A major Biden administration plan to inject more competition into the meatpacking industry has led to an Iowa chicken farm going bankrupt and leaving the landscape dotted with 1.3 million federally euthanized animals Chicken carcasses. Minnesota-based Pure Prairie Poultry, the recipient of a $6.9 million grant and a $38.7 million USDA-guaranteed loan, filed for Chapter 11 bankruptcy in September to higher than expected costs and lower than expected poultry prices. It told Iowa it could no longer afford to feed its chickens and had stopped doing so at least two weeks earlier. One subcontractor said: “The chickens swarmed around her and pecked hungrily at her legs.”
Like so many disasters, this one began with a great idea from the risk Marxists who are creeping their way to the top of most federal agencies.
The Biden administration unveiled an initiative in 2021 to boost smaller meatpackers and lend a hand the U.S. food system avoid supply shortages like those experienced during the Covid-19 pandemic, when meat plant closures left livestock back on farms and some farmers caused animals to be euthanized.
If you, in the words of the prophetic James Carville, “carry a hundred dollar bill through a trailer park, you never know what you will find,” then you can imagine the impact of $325 million Introducing grants and $700 million in federal aid The secured loans to the meat processing industry increased everything but production and market share.
This project has depressed echoes throughout the economy.

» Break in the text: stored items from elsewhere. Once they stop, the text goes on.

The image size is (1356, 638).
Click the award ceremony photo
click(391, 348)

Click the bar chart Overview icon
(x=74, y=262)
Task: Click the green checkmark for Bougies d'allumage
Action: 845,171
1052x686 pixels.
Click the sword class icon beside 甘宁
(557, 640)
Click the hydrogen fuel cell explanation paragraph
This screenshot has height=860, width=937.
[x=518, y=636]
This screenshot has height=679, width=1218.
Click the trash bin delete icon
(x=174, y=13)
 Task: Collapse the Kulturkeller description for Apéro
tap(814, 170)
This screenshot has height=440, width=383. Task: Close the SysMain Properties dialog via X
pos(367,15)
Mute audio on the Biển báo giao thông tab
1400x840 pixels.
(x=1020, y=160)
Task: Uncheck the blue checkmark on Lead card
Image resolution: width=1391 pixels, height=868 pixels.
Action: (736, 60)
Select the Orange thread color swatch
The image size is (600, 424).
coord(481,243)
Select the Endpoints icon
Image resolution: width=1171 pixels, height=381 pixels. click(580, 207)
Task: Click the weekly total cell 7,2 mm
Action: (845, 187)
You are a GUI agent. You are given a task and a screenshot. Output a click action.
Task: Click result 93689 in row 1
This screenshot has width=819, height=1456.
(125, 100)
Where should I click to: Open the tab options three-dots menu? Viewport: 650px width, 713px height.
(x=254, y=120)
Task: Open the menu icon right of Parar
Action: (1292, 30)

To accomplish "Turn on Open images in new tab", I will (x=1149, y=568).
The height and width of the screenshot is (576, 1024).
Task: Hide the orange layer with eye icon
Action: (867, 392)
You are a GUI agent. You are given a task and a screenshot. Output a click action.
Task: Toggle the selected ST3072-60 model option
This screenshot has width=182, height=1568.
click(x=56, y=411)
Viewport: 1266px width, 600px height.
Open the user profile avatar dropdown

The non-partisan infrastructure law, The deal signed by Biden in November 2021 included $7.5 billion for electric vehicle charging. Of that, $5 billion was allocated to individual states through so-called “formula funding” to build a network of speedy chargers along major highways as part of the National Electric Vehicle Infrastructure (NEVI) program.
But after two years, that program has created just seven open charging stations, totaling 38 spots, for drivers to charge their cars vehicles, said a spokesman for the Federal Highway Administration. (Funding is expected to be enough to build up to 20,000 charging stations, or about 5,000 stations, according to an analysis by electric car policy analyst group Atlas Public Policy.) Stations include Hawaii, New York, Ohio and Pennsylvania and under construction in four other states.
The same fate that befell the bizarre charging station project also befell the grand broadband deployment plan Internet connections in rural areas.
Included in Infrastructure Act 2021The Broadband Equity Access and Deployment (BEAD) approved more than $42 billion in grants to “provide reliable, affordable, high-speed internet to everyone in America by the end of the decade.”
“In 2021, the Biden administration received $42.45 billion from Congress to bring high-speed internet to millions of Americans,” Brendan Carr, the senior Republican commissioner of the Federal Communications Commission (FCC), wrote in one Post on X (formerly Twitter) this month. “Years later, not a single person has been linked to these drugs. In fact, it is now said that construction projects will not begin until 2025 at the earliest.”
The Internet problem becomes all the more pathetic for how it looks purely political denial Elon Musk’s Starlink proposal to bring high-speed broadband to nearly 643,000 homes and businesses in 35 states.
The $5 Billion”Electric School Bus Programwhich was “intended to cover 389 school districts in all 50 states and help deliver a total of 2,463 electric school buses,” has only produced 60 vehicles.
Time and time again, the Biden-Harris administration has proven itself incompetent, corrupt and incompetent in everything it tried to accomplish. They can’t be forgotten quickly enough for me. Just by getting the US government out of the business of interfering in our economy, Trump could save a lot of money, eliminate the part of the bureaucracy that thinks they are modern-day tycoons, and make everyone a lot happier.